(Beginning of Data supplied)

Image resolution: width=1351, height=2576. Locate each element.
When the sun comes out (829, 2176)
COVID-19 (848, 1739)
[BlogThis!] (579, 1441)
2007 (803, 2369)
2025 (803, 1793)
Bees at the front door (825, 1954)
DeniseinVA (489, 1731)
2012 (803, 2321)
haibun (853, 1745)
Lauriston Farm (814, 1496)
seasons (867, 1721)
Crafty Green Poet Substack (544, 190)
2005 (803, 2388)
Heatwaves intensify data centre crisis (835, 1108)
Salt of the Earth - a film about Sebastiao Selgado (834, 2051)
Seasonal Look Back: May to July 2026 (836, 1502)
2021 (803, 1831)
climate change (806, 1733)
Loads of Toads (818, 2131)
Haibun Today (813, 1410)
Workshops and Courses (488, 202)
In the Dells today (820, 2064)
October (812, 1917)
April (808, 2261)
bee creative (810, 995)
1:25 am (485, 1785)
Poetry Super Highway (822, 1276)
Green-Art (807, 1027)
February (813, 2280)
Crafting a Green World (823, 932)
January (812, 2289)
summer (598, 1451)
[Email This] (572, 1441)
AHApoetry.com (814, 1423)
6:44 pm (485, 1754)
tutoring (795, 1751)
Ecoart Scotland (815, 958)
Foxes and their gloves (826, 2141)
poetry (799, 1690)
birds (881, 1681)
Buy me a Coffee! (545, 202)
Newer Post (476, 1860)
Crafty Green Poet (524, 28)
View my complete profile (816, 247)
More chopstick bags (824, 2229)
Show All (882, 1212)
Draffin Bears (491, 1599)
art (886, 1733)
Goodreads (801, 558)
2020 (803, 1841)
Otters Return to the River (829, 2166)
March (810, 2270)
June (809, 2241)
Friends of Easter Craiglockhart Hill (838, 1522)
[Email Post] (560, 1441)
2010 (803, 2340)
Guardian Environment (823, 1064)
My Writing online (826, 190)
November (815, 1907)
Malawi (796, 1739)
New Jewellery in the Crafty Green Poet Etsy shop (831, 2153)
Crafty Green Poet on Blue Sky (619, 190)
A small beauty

(End of Data supplied)

» Assignment
Copy the lines above exactly. Start with the line containing "Workshops and Courses (488, 202)", end with the line containing "Crafty Green Poet (524, 28)", and include both.

» Exercise output
Workshops and Courses (488, 202)
In the Dells today (820, 2064)
October (812, 1917)
April (808, 2261)
bee creative (810, 995)
1:25 am (485, 1785)
Poetry Super Highway (822, 1276)
Green-Art (807, 1027)
February (813, 2280)
Crafting a Green World (823, 932)
January (812, 2289)
summer (598, 1451)
[Email This] (572, 1441)
AHApoetry.com (814, 1423)
6:44 pm (485, 1754)
tutoring (795, 1751)
Ecoart Scotland (815, 958)
Foxes and their gloves (826, 2141)
poetry (799, 1690)
birds (881, 1681)
Buy me a Coffee! (545, 202)
Newer Post (476, 1860)
Crafty Green Poet (524, 28)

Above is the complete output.